8. The coaxial online monitoring system for the three-dimensional topography of a molten pool based on binocular vision according to claim 7, characterized in that, The processing optical path includes a laser, a beam expander, a long-pass dichroic mirror, a galvanometer, and a field mirror, comprising: The laser sends a laser beam to the beam expander. The laser beam passes through the beam expander and the long-pass dichroic mirror, and is reflected by the galvanometer and focused by the field mirror to melt the metal powder and form a molten pool. The molten pool light signal in the molten pool sequentially travels along the field mirror and the galvanometer, and is reflected by the long-pass dichroic mirror to the binocular vision optical path.

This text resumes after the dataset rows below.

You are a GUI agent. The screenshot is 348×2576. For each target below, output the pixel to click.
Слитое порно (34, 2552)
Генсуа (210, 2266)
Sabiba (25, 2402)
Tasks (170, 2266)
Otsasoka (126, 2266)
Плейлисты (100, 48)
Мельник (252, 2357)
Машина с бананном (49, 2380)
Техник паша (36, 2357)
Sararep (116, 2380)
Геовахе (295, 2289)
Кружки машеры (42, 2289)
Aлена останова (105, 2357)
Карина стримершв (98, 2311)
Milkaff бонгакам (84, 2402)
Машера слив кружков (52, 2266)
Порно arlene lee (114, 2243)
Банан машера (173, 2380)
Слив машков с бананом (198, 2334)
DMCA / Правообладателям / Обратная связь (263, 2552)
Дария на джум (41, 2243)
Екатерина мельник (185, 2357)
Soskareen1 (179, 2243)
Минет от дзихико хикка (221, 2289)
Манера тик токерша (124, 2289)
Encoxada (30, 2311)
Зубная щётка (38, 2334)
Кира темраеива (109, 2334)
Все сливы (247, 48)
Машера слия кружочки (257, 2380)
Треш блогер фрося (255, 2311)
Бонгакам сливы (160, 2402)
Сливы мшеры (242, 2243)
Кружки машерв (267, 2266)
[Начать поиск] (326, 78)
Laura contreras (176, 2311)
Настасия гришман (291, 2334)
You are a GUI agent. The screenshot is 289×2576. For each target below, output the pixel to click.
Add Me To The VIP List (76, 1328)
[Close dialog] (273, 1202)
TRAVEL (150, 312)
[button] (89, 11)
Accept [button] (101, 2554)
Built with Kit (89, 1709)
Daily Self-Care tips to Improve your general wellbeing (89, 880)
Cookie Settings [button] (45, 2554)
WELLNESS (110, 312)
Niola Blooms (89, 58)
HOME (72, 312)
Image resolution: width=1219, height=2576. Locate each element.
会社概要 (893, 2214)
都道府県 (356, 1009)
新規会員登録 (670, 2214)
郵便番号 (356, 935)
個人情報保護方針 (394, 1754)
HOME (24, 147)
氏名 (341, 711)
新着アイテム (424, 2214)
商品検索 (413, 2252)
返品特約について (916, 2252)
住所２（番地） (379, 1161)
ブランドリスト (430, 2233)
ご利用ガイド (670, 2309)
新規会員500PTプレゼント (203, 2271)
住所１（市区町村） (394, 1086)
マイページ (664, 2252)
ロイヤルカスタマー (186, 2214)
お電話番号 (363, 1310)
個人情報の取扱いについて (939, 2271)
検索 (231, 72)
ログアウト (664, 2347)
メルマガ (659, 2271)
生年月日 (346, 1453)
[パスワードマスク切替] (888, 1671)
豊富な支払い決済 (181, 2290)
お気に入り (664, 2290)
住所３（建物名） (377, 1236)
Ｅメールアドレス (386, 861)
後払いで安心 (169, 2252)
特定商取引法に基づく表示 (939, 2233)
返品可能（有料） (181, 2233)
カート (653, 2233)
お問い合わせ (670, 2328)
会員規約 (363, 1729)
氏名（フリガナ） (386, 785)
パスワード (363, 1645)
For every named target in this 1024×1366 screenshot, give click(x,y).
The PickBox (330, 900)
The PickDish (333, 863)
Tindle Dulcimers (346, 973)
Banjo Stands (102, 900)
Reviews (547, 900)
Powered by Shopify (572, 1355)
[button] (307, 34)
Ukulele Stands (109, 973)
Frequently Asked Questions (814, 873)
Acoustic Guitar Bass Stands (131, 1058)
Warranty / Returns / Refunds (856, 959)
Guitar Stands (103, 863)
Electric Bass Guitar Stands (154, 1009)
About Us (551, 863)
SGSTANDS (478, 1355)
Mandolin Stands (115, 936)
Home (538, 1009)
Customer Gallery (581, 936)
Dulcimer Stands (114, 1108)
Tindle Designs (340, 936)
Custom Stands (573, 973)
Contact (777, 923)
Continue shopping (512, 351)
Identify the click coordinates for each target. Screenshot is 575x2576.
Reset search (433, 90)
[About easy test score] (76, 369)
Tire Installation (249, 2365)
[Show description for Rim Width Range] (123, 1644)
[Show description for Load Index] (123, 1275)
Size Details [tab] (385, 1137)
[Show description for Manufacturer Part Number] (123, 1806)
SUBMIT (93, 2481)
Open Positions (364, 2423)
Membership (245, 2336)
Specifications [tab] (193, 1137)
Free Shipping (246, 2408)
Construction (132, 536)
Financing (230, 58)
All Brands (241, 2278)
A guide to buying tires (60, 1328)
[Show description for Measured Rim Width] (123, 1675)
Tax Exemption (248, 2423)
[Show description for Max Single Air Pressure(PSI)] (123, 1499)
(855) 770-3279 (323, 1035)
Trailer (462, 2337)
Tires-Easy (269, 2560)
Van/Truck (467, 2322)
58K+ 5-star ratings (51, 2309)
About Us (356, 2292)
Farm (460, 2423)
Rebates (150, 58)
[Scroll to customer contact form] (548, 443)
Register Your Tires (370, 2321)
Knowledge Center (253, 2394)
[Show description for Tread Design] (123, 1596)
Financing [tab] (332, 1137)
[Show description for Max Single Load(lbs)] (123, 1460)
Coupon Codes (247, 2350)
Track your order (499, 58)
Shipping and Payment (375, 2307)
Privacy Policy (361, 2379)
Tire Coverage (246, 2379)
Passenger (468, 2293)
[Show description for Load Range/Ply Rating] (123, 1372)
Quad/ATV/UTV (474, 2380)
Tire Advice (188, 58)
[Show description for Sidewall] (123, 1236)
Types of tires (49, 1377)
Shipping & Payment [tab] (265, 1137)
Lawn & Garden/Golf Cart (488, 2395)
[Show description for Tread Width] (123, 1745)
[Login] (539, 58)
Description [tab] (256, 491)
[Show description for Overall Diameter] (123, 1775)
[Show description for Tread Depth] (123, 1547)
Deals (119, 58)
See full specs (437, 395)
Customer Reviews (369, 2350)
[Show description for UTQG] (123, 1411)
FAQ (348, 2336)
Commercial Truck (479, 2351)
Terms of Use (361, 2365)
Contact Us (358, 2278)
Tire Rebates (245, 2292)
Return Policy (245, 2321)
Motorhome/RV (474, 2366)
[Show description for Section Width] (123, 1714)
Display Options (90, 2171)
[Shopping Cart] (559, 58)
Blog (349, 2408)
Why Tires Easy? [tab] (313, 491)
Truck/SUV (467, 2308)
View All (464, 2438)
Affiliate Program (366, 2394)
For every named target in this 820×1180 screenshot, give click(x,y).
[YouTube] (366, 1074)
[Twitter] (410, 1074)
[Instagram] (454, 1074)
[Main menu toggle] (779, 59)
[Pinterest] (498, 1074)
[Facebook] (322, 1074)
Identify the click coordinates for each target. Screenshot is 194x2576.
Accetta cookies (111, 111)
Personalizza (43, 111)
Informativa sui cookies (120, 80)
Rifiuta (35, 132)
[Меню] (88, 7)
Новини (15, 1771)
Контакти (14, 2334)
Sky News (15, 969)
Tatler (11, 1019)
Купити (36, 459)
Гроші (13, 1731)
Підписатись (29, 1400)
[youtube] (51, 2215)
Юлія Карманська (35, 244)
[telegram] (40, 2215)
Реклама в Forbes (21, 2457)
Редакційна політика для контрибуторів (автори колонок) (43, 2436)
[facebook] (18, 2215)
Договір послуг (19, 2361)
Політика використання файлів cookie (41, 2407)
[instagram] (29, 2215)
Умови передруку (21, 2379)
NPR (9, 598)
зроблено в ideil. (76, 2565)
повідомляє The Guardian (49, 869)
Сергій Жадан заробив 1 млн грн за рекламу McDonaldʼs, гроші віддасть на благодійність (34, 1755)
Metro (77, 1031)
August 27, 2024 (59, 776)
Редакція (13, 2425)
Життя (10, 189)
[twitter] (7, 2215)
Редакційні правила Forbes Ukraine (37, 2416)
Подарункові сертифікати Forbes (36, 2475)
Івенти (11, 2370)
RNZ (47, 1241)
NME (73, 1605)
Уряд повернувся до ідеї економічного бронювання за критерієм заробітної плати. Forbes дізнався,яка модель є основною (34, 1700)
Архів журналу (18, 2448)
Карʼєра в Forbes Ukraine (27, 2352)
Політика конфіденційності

9. The coaxial online monitoring system for the three-dimensional topography of a molten pool based on binocular vision according to claim 8, characterized in that, The binocular vision optical path includes five mirrors, two right-angle prisms, a lens group, and a camera, comprising: The molten pool light signal is reflected by the first reflector to the two right-angle faces of the first right-angle prism in the right-angle prism to form a first molten pool light signal and a second molten pool light signal. The first molten pool light signal and the second molten pool light signal are reflected and then reach the second reflector and the third reflector. The first molten pool optical signal and the second molten pool optical signal are reflected by the second reflector and then reach the fourth reflector. The third reflector reflects the signal and then reaches the fifth reflector, which reflects the signal onto the two right-angled faces of the second right-angled prism in the right-angled prism. The reflected first and second molten pool light signals are focused onto the camera by the lens group to form a dual-view image of the molten pool.

10. An electronic device comprising a memory, a processor, and a computer program stored in the memory and executable on the processor, characterized in that, When the processor executes the program, it implements the coaxial online monitoring method for the three-dimensional morphology of the molten pool based on binocular vision as described in any one of claims 1 to 6.